BEGIN Provided text

Greater grapes consumption significantly associated with lower risk of type 2 diabetes

Korea: A recent study published in the Korean Journal of Family Medicine has shed light on the association between the consumption of certain fruits and the risk of type 2 diabetes (T2D).

Findings from the Korean Genome And Epidemiology Study revealed that greater grapes consumption was significantly associated with a lower risk of type 2 diabetes, but the total amount of fruit consumption was not tied to a reduced risk.

Hojun Yu, Department of Family Medicine, Seoul National University Hospital, Seoul, Korea, and colleagues aimed to determine the association between type 2 diabetes mellitus and the consumption of various fruits.

The study is an ongoing prospective longitudinal cohort study of community dwellers and participants (aged 40-69 years) recruited from a national health examinee registry in Korea. The individual consumption habits for 12 different types were obtained using food frequency questionnaires.

The fruits were categorized into three groups according to their glycemic loads and glycemic indexes. People with pre-existing T2D, extreme calorie intake, chronic liver diseases, chronic kidney diseases, and ongoing cancer treatments were excluded. Type 2 diabetes incidence in the cohort was identified through self-reporting and supplemented by glycated haemoglobin and fasting blood glucose levels.

END Provided text

● Set of tasks:
(A) Answer these questions using the article on fruit consumption and type 2 diabetes:
(i) In which journal was the study published?
(ii) What was the age range of the participants?
(iii) On what basis were the fruits sorted into three groups?
(B) Write the next part of the article on fruit consumption and type 2 diabetes, beginning after its final sentence.
The records that come next are separate material and are not part of the article on fruit consumption and diabetes risk.

BEGIN Information supplied

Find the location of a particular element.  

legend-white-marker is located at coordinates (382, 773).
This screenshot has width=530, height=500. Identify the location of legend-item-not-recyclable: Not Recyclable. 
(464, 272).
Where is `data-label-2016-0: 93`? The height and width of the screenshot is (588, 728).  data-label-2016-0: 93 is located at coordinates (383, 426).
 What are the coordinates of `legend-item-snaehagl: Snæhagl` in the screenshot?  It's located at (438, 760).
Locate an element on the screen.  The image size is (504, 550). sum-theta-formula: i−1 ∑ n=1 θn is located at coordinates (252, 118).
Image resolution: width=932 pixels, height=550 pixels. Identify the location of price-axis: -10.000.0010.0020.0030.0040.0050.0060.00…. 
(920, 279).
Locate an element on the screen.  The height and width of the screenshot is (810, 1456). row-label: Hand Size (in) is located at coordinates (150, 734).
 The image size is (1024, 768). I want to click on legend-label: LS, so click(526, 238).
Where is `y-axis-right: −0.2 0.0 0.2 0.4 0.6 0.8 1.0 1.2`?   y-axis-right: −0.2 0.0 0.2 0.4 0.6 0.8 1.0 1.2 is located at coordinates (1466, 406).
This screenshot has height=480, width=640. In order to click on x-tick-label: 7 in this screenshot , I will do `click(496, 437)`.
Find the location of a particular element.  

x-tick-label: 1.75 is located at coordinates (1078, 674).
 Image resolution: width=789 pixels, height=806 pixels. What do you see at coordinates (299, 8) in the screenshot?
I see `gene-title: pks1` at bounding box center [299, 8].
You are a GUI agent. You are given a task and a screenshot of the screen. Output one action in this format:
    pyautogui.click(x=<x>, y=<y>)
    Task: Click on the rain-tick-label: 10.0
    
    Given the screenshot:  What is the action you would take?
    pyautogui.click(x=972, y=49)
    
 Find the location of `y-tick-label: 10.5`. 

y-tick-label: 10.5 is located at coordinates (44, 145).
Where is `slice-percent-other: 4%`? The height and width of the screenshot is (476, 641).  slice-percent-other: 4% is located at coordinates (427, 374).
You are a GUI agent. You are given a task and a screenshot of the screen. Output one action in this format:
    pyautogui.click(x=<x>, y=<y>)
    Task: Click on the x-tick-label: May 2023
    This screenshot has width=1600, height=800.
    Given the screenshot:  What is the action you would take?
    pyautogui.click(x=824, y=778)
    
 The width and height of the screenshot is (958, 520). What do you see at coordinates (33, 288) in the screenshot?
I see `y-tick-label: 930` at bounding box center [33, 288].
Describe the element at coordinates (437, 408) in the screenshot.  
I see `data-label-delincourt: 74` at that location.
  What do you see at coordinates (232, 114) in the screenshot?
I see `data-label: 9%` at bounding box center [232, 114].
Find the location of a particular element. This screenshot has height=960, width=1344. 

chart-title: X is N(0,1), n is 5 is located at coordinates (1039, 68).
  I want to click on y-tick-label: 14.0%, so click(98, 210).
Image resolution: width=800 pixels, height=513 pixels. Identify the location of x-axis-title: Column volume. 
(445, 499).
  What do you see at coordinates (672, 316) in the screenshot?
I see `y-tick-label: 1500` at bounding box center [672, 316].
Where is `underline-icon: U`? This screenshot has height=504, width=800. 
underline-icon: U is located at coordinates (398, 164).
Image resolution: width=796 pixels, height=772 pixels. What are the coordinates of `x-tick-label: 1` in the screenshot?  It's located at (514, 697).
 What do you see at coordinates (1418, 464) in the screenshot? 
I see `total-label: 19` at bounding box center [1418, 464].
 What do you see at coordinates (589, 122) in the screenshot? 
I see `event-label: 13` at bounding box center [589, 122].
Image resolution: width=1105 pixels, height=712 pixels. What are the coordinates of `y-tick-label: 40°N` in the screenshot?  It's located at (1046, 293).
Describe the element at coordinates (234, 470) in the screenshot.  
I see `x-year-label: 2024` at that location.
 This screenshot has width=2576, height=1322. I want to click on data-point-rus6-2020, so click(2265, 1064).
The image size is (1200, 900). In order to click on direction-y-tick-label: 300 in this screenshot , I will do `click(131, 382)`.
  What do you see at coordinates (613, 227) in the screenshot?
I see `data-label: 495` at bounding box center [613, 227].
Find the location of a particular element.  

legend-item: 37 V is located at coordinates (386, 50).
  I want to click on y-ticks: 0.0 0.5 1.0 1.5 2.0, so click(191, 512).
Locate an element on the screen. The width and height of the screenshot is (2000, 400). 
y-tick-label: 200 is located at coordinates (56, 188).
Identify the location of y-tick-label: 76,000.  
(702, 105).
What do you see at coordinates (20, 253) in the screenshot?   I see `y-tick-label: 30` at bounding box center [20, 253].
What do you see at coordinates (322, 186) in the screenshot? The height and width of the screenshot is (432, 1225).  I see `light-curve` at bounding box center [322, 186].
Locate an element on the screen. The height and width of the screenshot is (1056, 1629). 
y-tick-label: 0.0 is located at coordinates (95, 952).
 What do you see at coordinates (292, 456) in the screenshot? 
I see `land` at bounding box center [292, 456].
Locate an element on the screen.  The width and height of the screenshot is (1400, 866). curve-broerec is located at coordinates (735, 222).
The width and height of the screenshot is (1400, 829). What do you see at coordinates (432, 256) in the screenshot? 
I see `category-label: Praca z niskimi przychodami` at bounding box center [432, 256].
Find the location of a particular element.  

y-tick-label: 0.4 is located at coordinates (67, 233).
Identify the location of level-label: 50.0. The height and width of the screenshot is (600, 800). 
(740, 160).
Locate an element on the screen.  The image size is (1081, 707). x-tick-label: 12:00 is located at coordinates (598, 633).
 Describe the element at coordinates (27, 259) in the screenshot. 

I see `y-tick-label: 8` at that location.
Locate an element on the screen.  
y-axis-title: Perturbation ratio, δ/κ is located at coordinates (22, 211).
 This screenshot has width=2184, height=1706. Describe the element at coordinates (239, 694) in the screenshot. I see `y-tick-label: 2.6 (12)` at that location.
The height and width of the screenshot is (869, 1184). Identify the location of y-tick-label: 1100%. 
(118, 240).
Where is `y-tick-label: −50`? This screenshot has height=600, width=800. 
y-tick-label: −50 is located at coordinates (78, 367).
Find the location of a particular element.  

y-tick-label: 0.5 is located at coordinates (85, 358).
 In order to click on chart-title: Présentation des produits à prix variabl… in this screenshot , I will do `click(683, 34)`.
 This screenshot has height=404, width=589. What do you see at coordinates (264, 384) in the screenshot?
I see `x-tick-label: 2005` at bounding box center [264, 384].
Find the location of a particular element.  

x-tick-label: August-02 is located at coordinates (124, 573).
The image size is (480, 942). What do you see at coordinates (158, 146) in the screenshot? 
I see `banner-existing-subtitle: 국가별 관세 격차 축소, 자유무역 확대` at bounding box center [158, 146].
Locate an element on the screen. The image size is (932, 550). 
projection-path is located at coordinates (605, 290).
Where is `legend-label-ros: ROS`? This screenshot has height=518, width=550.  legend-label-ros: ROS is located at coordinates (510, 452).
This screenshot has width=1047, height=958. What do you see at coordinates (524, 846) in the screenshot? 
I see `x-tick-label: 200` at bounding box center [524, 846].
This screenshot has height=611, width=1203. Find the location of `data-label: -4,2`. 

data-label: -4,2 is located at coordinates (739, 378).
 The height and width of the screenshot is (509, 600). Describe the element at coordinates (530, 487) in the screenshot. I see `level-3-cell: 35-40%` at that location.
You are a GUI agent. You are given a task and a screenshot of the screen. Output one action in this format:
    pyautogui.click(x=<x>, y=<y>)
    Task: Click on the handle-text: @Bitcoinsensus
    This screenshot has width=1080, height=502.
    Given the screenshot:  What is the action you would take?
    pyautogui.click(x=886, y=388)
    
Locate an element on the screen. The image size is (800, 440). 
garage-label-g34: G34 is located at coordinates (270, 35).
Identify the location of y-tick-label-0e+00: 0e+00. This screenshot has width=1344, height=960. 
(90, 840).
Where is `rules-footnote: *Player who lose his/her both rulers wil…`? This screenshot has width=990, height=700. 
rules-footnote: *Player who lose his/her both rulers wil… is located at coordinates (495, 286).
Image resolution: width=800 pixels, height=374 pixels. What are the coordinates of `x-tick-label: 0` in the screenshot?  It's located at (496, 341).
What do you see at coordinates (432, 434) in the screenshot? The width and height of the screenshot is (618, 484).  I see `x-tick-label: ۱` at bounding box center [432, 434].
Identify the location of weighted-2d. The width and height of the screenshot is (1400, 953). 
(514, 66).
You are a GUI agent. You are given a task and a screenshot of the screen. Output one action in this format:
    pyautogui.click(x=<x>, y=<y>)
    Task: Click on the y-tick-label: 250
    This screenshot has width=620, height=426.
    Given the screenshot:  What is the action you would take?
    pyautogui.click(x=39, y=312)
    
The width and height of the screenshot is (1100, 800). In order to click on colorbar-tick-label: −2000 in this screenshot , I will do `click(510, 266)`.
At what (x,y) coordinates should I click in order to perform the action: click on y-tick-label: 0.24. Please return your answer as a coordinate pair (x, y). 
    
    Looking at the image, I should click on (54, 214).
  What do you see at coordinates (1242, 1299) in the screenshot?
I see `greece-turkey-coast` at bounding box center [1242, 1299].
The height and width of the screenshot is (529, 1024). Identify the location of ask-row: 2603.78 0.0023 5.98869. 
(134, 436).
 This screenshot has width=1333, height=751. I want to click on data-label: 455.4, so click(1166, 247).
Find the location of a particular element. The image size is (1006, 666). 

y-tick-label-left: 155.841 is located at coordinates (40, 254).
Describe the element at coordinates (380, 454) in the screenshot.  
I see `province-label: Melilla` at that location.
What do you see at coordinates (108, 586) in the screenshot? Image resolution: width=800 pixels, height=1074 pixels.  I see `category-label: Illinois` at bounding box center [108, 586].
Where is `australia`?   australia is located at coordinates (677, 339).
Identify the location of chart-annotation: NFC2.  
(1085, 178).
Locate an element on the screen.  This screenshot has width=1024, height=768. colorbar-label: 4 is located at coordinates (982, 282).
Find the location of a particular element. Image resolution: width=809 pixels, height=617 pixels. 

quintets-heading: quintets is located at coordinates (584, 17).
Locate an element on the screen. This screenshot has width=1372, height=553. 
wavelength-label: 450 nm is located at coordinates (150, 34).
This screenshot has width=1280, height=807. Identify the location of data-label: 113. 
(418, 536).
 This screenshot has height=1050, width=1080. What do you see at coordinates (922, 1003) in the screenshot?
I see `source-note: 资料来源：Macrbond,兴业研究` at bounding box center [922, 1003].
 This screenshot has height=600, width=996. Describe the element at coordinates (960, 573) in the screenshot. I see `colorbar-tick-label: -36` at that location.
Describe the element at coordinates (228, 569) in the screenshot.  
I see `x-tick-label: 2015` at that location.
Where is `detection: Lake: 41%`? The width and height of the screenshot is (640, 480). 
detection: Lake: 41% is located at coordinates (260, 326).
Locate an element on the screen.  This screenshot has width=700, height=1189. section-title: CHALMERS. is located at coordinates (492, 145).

END Information supplied

● Exercise answers:
(A)
(i) The Korean Journal of Family Medicine
(ii) 40–69 years
(iii) Their glycemic loads and glycemic indexes

(B)
The study revealed the following findings:

  • During 283,033.8 person-years of follow-up, A total of 2,549 cases of type 2 diabetes were documented.
  • After adjusting for personal, lifestyle, and dietary risk factors for diabetes, the pooled hazard ratio of type 2 diabetes for every serving per week of total whole fruit consumption was 1.02.
  • With mutual adjustment of individual fruits, the pooled hazard ratios of type 2 diabetes for every serving per week were 0.94 for bananas and 0.90 for grapes.

"Our results suggest associations between the consumption of certain fruits and the risk of type 2 diabetes development," the researchers wrote.

"A greater grapes consumption was significantly associated with a lower risk in our cohort, but the total amount of fruit consumption was not tied to a reduced risk," they concluded.

Reference:

Yu, Hojun, et al. "Fruits and the Risk of Type 2 Diabetes: the Korean Genome and Epidemiology Study Cohort." Korean Journal of Family Medicine, 2023.